I’ve had my eye on this one for a while now. Musical theatre is a big part of my life (I got my Bachelor’s in Theatre), and in fact it’s a huge part of American culture. In a time when both musical theatre and video games are thriving and achieving new things, I’m sincerely surprised that the two platforms haven’t crossed more often. Regardless, the fine people (read: crazy people) behind Adult Swim Games’ newest outing have graced us with Peter Panic!, and I implore you all to give this one a shot.
Peter Panic! starts with a young man, named Peter (played by the endlessly innocent Remy Germinario) returning home with a fancy directing degree to find the local theater in shambles. Vowing to return the theater to its former glory, Peter sets out to find funding, staff, and cast members for his production of Peter Pan. This journey takes the protagonist across town to a packing peanut factory, a museum, and even a game development studio.
Gameplay consists of a multitude of WarioWare-like minigames at each location. These 5-second minigames vary from jumping on turtles to dropping packing peanuts into cardboard boxes, and they become faster and more complicated as you progress. The beauty of these minigames is in their simplicity. They don’t come with tutorials or instructions, but their intuitive design (and trial and error) will guide you through.
Of course, the music and characters are what make Peter Panic! so special and unique. The cast that the creative team has assembled is an extremely talented group with an impressive resume. While there’s not a weak member in the group, a few truly stand out. Of course, Germinario’s Peter is a gentle and affable protagonist with a very pleasant voice. Emily Skeggs (Fun Home) as Emily is a scene stealer (level stealer?), Gideon Glick (Spring Awakening) as Gideon is a classic sidekick, and Nikko Benson as The CEO is simply a riot.
The music is bright, vibrant, and always fun, reflecting the light-hearted tone of the game. Ben Bonnema has truly composed a lively and vivacious score. However, none of the music truly stays with you, and an unfortunate downside of the musical-game structure is that none of the songs ever really feel like complete songs, but rather shorter excerpts. It’s important to note that these are minor qualms when the music fits so well into the atmosphere of the game.
The game is short. Experienced and determined gamers can clear the main story in two hours or less. In fact, only “Act 1” is available now. However, the game features a decent amount of depth in additional content and unlockables, including costumes for Peter, an arcade, more difficult levels and, of course, producing the actual production of Peter Pan. Though the game itself is brief, it ends up feeling quite full.

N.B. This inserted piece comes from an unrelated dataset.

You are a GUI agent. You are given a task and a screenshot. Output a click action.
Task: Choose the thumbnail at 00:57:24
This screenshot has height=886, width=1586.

And that is important as you look into the pricing structure of the game. The game itself is free to download (Score!), but the caveat is that players must pay $2.99 in order to save your game. I spoke with the creator of the game, James Marion, and he told me that their thinking behind this pricing was that, because of the unique elements of the game, they thought people would get more out of playing it than looking at screenshots. They also believed that, due to the short main game, some gamers would be able to play through the game in an hour or two without saving at all (You can listen to the entirety of my interview with James Marion HERE).
I appreciate this approach in concept, but it is definitely off-putting when you download a free game and then must pay $2.99 to save it or enjoy it for an extended period of time. It’s not a question of whether the game is worth $2.99 or not, as I honestly think it is. It’s rather an issue of perception. It feels deceitful, in a sense, to list a game as free with “in-app purchases” and then charge money for a fundamental function of the game. That being said, I also understand their wish to give a “demo” of sorts to players. I would recommend continuing to search for a different pricing strategy for Act 2.
All of that being said, Peter Panic! is a ridiculously fun game. The development team and cast have created a beautiful and engaging work of art that blends two fantastic mediums into one outrageous mobile jaunt. Though the music doesn’t quite stick with you and the pricing can be off-putting, the game itself is a pure joy which is only fueled by a hilarious score. If you enjoy video games, musicals, or life, pick up this game.
Just watch out for the soul-eating demon! And the best part? There are definitely NO soul-eating demons!